Problem requirements: Look for "resolution" in the listing below. Gather each line that contains it.

[Input material]

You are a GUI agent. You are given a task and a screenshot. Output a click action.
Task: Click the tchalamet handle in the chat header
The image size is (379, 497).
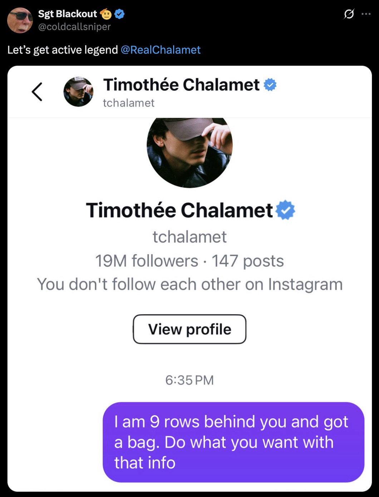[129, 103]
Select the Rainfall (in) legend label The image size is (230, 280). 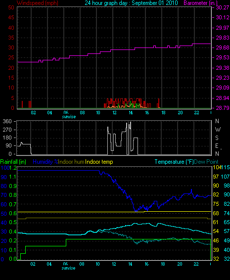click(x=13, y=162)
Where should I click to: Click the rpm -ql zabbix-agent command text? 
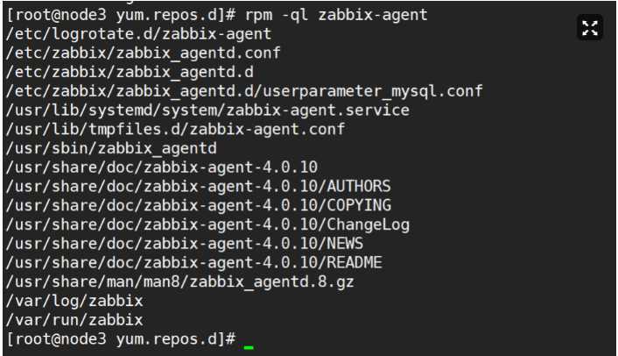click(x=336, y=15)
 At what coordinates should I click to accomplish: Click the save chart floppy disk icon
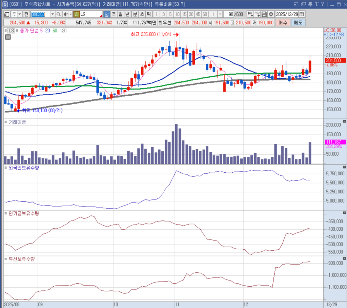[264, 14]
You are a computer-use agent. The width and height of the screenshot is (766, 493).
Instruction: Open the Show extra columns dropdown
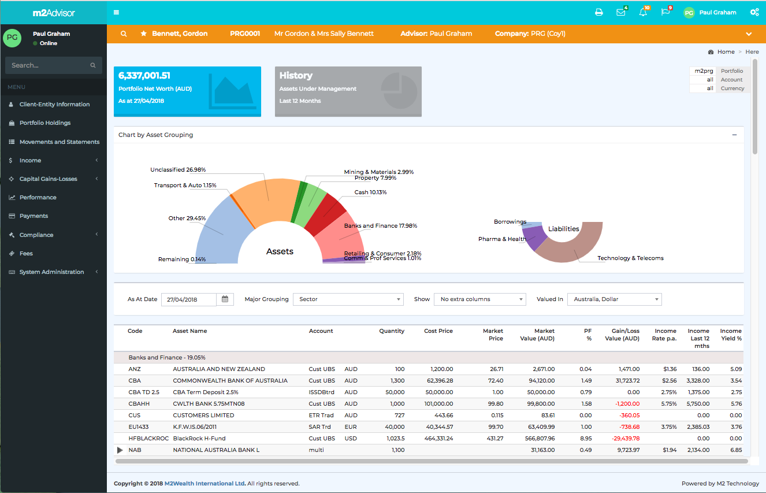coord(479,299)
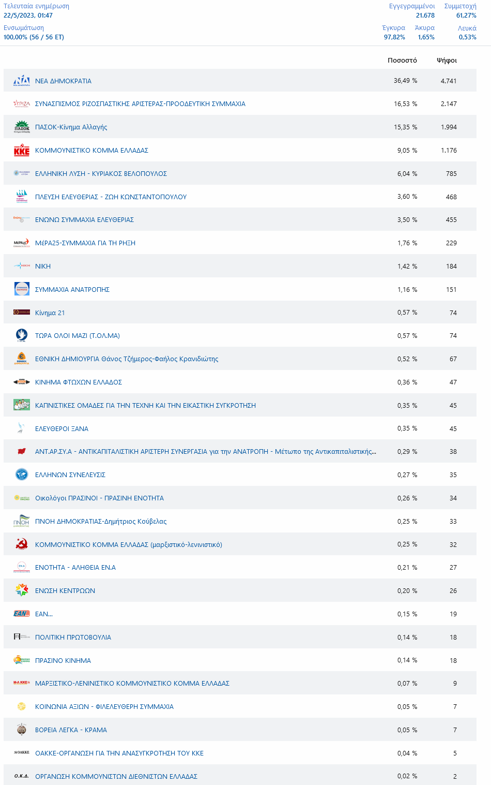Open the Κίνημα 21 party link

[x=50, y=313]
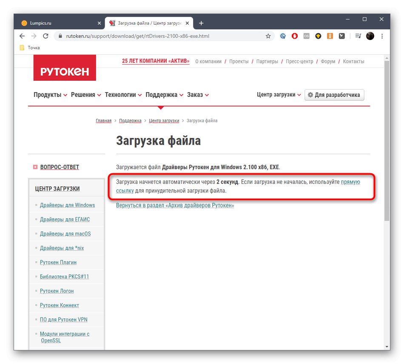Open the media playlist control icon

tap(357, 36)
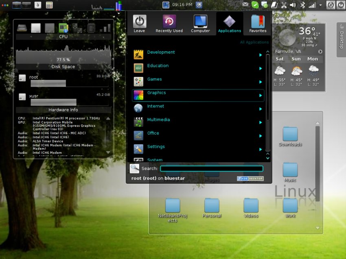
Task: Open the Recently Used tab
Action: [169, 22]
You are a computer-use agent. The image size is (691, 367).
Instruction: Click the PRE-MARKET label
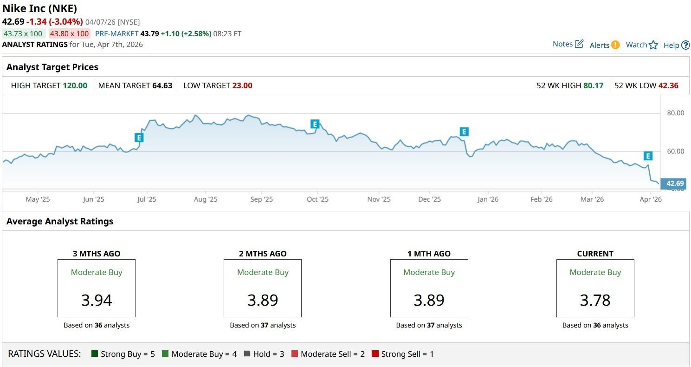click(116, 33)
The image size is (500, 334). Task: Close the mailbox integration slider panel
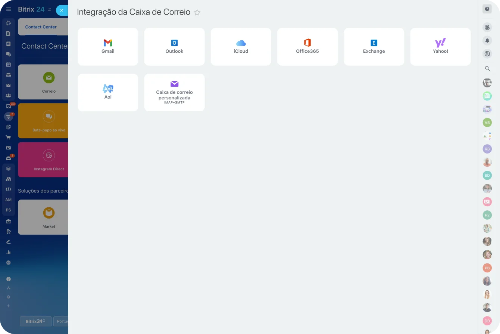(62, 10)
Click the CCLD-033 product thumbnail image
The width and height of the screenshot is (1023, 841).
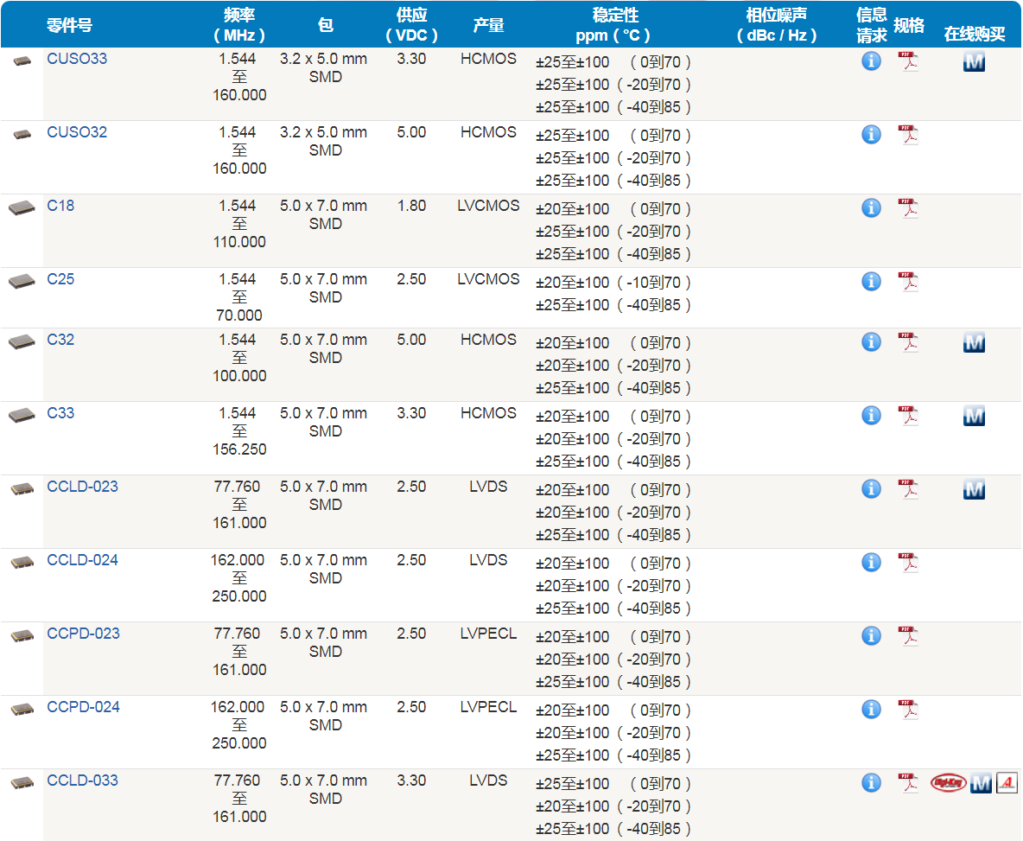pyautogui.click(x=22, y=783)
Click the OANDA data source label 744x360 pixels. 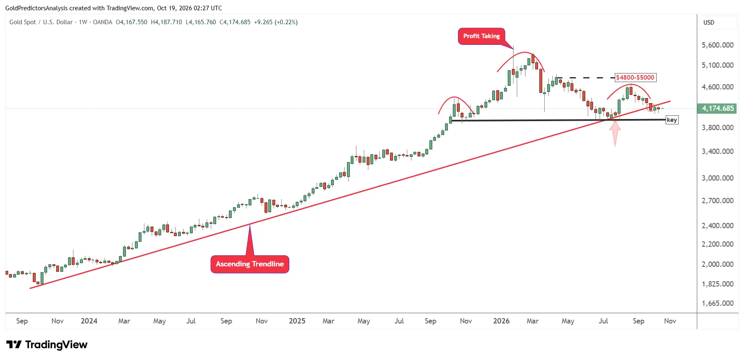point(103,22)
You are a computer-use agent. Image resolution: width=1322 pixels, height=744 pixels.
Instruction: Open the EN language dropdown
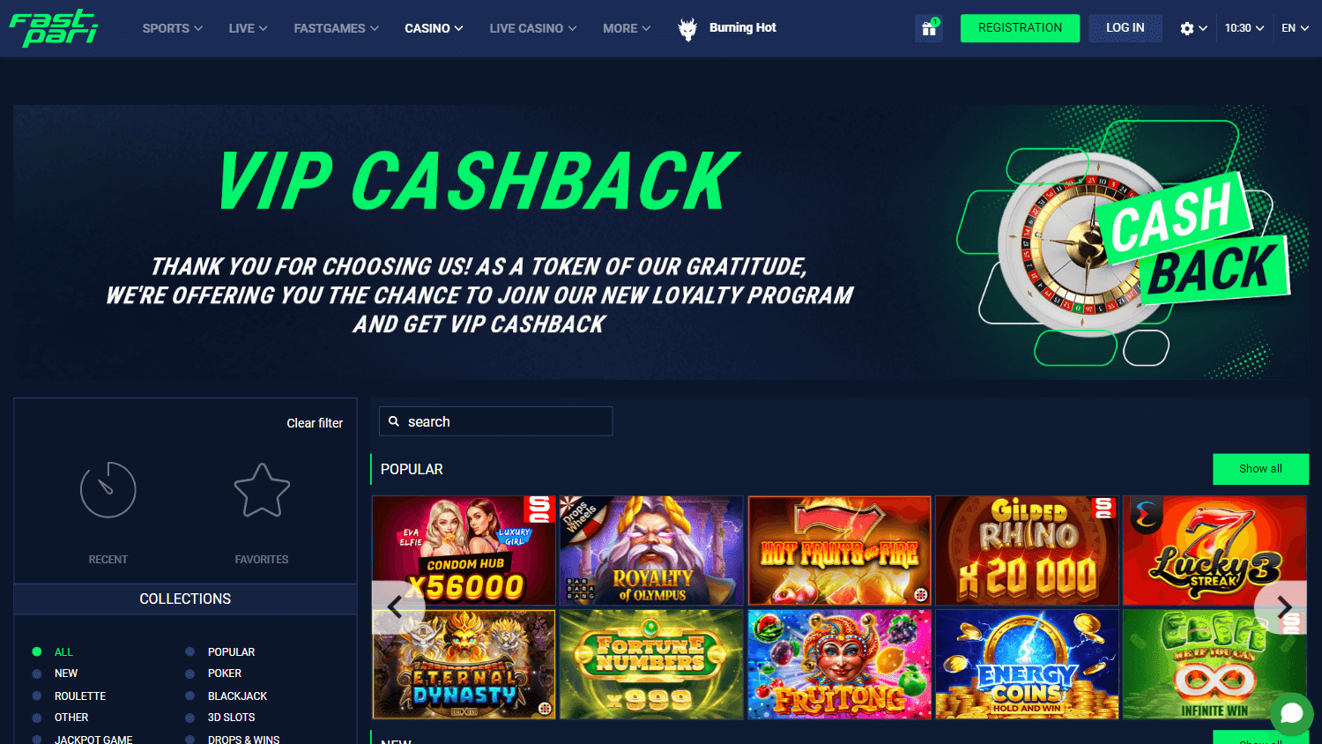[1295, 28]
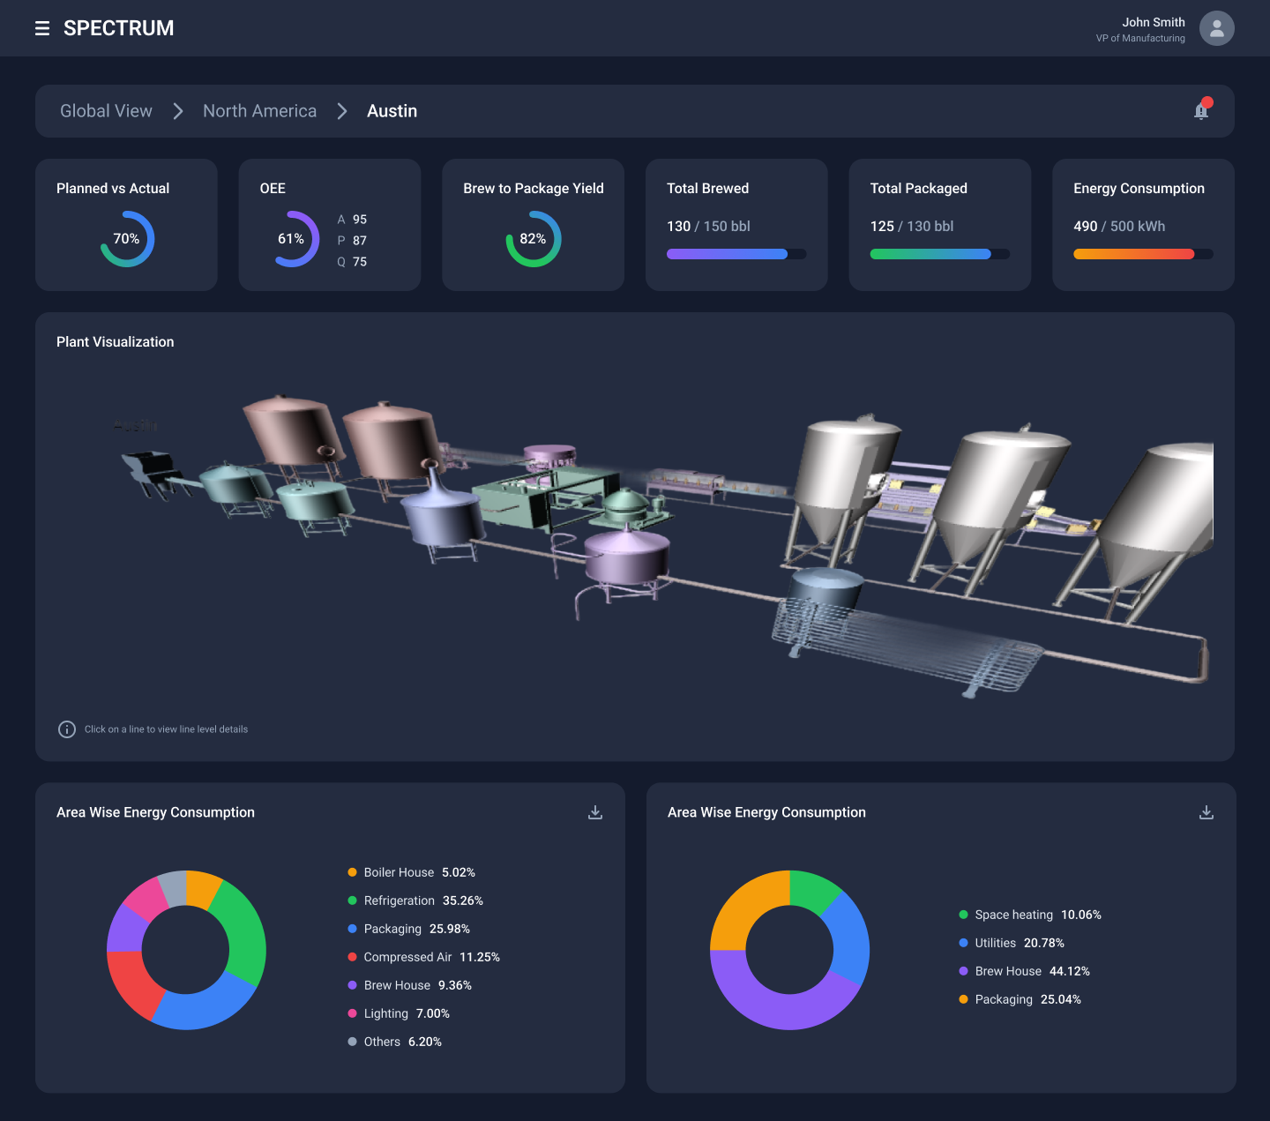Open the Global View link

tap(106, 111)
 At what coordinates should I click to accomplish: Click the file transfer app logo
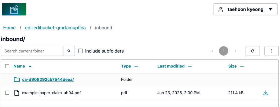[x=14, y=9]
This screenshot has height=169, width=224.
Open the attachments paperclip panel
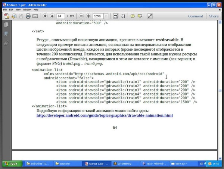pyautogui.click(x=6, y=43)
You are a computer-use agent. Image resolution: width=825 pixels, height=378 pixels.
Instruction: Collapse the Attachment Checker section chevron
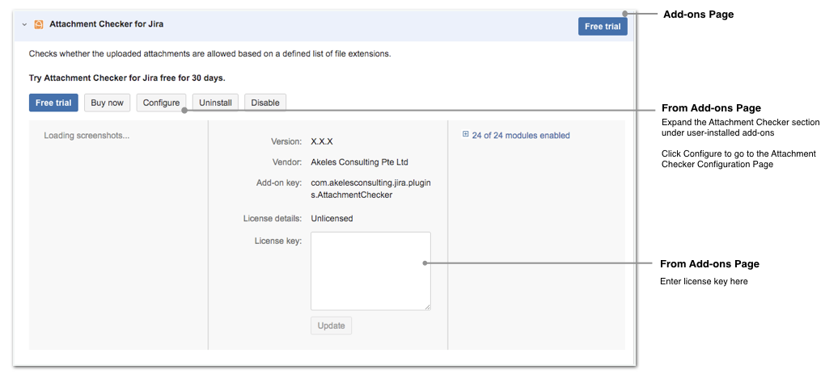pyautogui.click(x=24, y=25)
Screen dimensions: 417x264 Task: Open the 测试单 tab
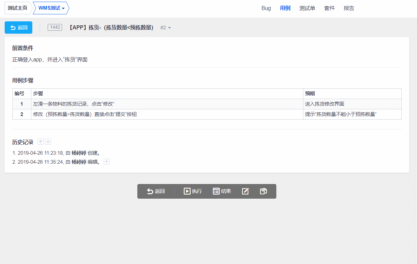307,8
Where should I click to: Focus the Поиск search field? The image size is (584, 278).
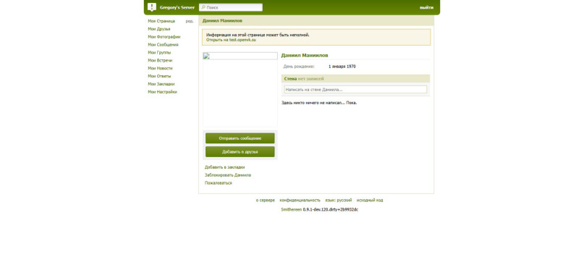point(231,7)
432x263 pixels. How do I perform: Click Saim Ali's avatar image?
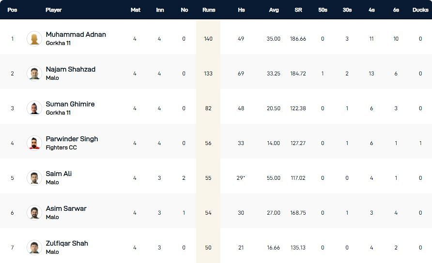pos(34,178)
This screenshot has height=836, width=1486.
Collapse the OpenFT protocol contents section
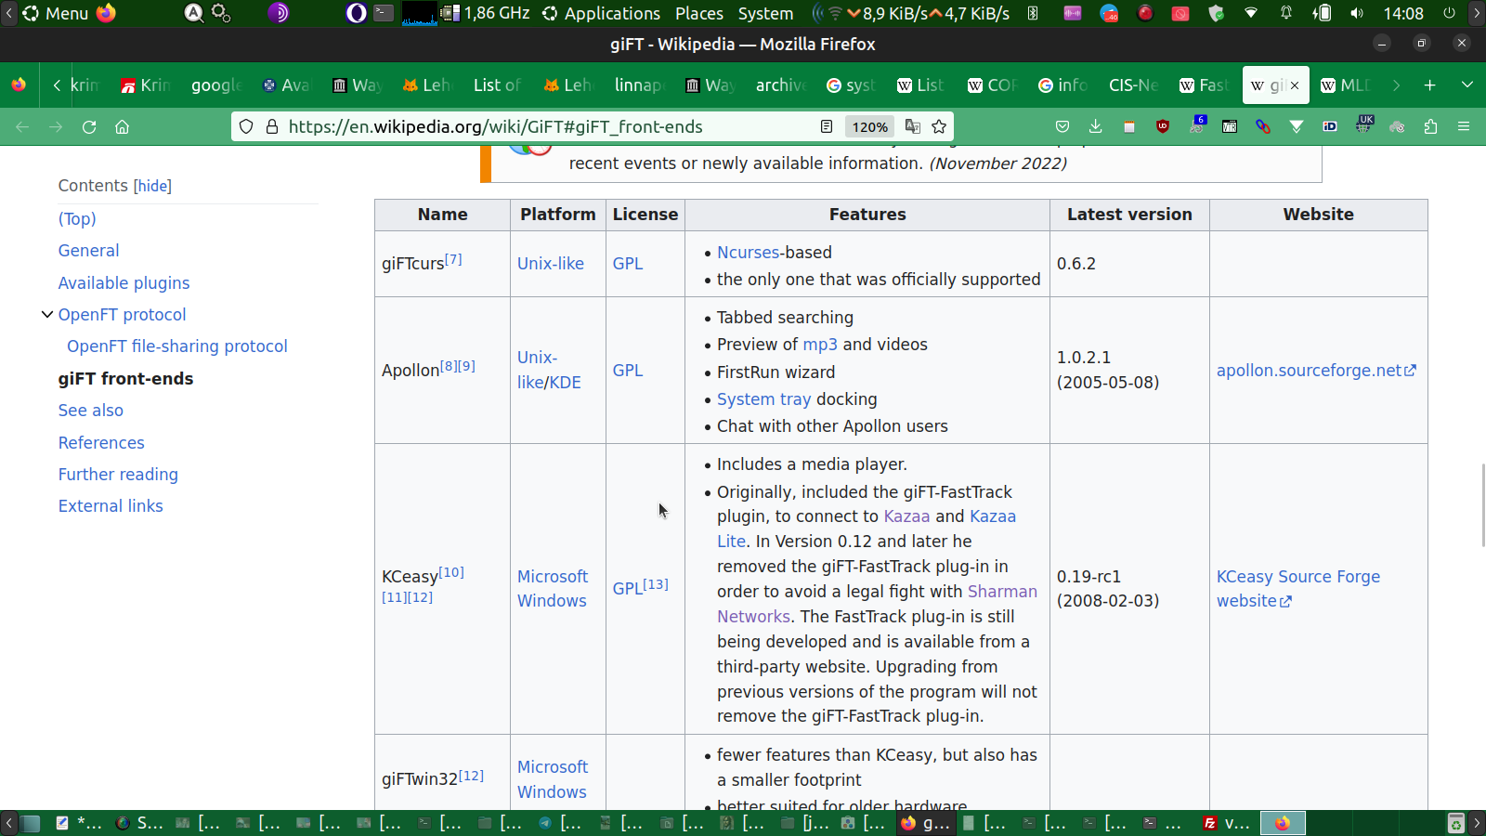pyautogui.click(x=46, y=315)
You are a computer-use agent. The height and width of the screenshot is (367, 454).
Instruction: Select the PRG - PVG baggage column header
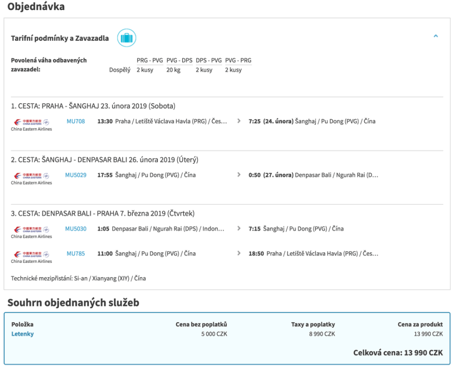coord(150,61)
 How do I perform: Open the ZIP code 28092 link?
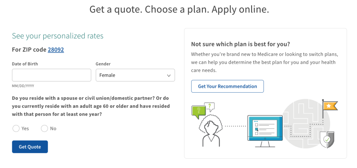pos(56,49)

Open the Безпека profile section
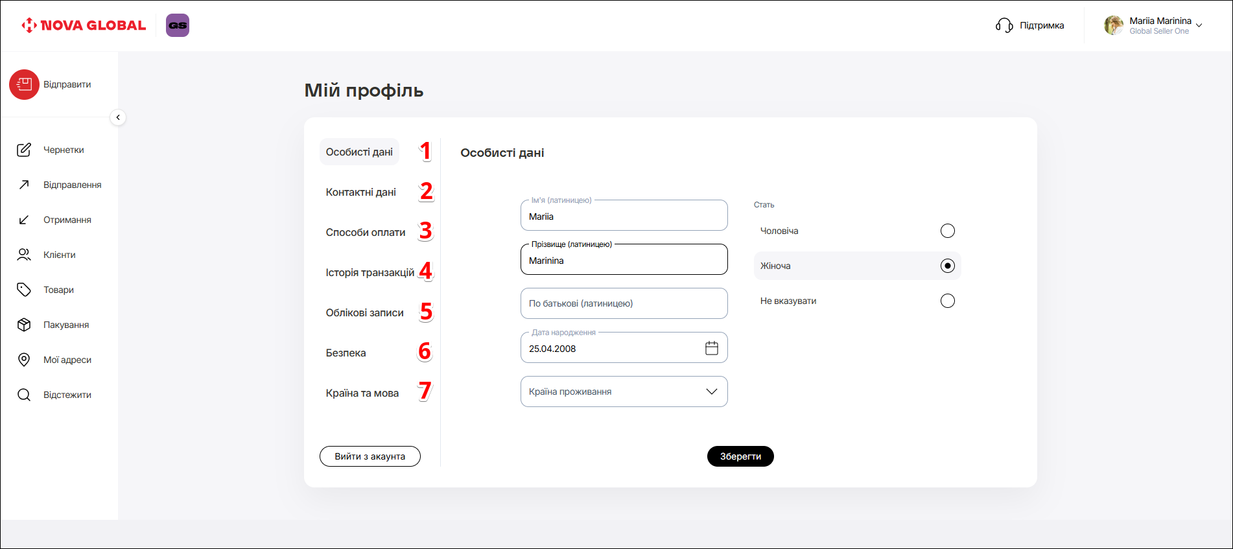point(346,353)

[/Input material]

Exercise response:
You are a computer-use agent. Image resolution: width=1322 pixels, height=744 pixels.
You are a computer-use agent. Image resolution: width=825 pixels, height=378 pixels.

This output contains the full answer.